╭─ Selected excerpt

Keep in mind that none of the below alternative bitcoin plays are recommendations. You should do your own research and due diligence before investing or trading any of the below.
Bitcoin Trusts: Grayscale Bitcoin Trust (GBTC)
Of all the options on this list, the Grayscale Bitcoin Trust is the closest to a “pure play” on holding bitcoin directly. You can think of GBTC as a fund that offers shares based on the price of bitcoin. The fund takes in capital from private investors which it then uses to buy up bitcoin. It then lists shares of the fund which can be bought by investors through the OTC markets. The fund is listed OTC as the Securities and Exchange Commission has not yet formally approved a bitcoin ETF, despite the best attempts of the Winklevoss twins.
Being listed on a lightly regulated OTC exchange is one risk to evaluate. The other is that GBTC will follow the price swings of bitcoin, but not perfectly. There may also be times when you regret not being able to sell overnight or on the weekend when the price of bitcoin moves violently in one direction or the other.
This year GBTC has returned 173%, actually more than the return of bitcoin itself. This is possible because shares of funds such as trusts can trade at either a premium or discount to their underlying holdings. With relatively few options for bitcoin funds that trade on the public stock markets, it’s not surprising to see GBTC trading at a discount as bitcoin again becomes the asset class of choice for many investors.
For more information on GBTC, we recommend reading this excellent overview from Decrypt.
Blockchain Stocks: Riot Blockchain (RIOT) and Marathon Patent Group (MARA)
Are the massive returns in bitcoin not enough for you? Looking for a leveraged play? Then blockchain stocks might be of interest. Just keep in mind the gains in many of these names have been equalled and then some by the crashes, which have been even more severe than previous crashes in BTC itself.
You also have to keep in mind that the returns of these stocks, at least partially, come from the management of the companies themselves and are not based purely on the price of bitcoin. Before investing in blockchain companies you need to evaluate the company management teams, earnings trends and technological approaches of the respective companies. Many blockchain stocks can have tenuous at best connections to bitcoin and the underlying technology, such as Long Blockchain, the blockchain off-shoot of the Long Island Iced Tea company.
Two of the more notable options are Riot Blockchain (RIOT) and Marathon Patent Group (MARA). Despite being two of the more notable pure play stock options on blockchain, both RIOT and MARA were until recently trading at penny stock levels, showing that these are high-risk options that at times have lost a lot of money as interest in bitcoin and blockchain waned.
That was before 2020 however, when both of these stocks have rocketed to the moon, performing multiples better than even the price of bitcoin itself.

╰─

**Given exercise A**
Reproduce the passage on alternative bitcoin plays word for word, starting at "Of all the options" and ending at "or the other.".
**Given exercise B**
Name every ticker symbol shown in parentheses in the passage on alternative bitcoin plays.

╭─ Supplied material

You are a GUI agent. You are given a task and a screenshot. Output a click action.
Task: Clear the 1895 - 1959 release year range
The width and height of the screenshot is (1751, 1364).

╰─

**Exercise output A**
Of all the options on this list, the Grayscale Bitcoin Trust is the closest to a “pure play” on holding bitcoin directly. You can think of GBTC as a fund that offers shares based on the price of bitcoin. The fund takes in capital from private investors which it then uses to buy up bitcoin. It then lists shares of the fund which can be bought by investors through the OTC markets. The fund is listed OTC as the Securities and Exchange Commission has not yet formally approved a bitcoin ETF, despite the best attempts of the Winklevoss twins.
Being listed on a lightly regulated OTC exchange is one risk to evaluate. The other is that GBTC will follow the price swings of bitcoin, but not perfectly. There may also be times when you regret not being able to sell overnight or on the weekend when the price of bitcoin moves violently in one direction or the other.

**Exercise output B**
GBTC, RIOT, MARA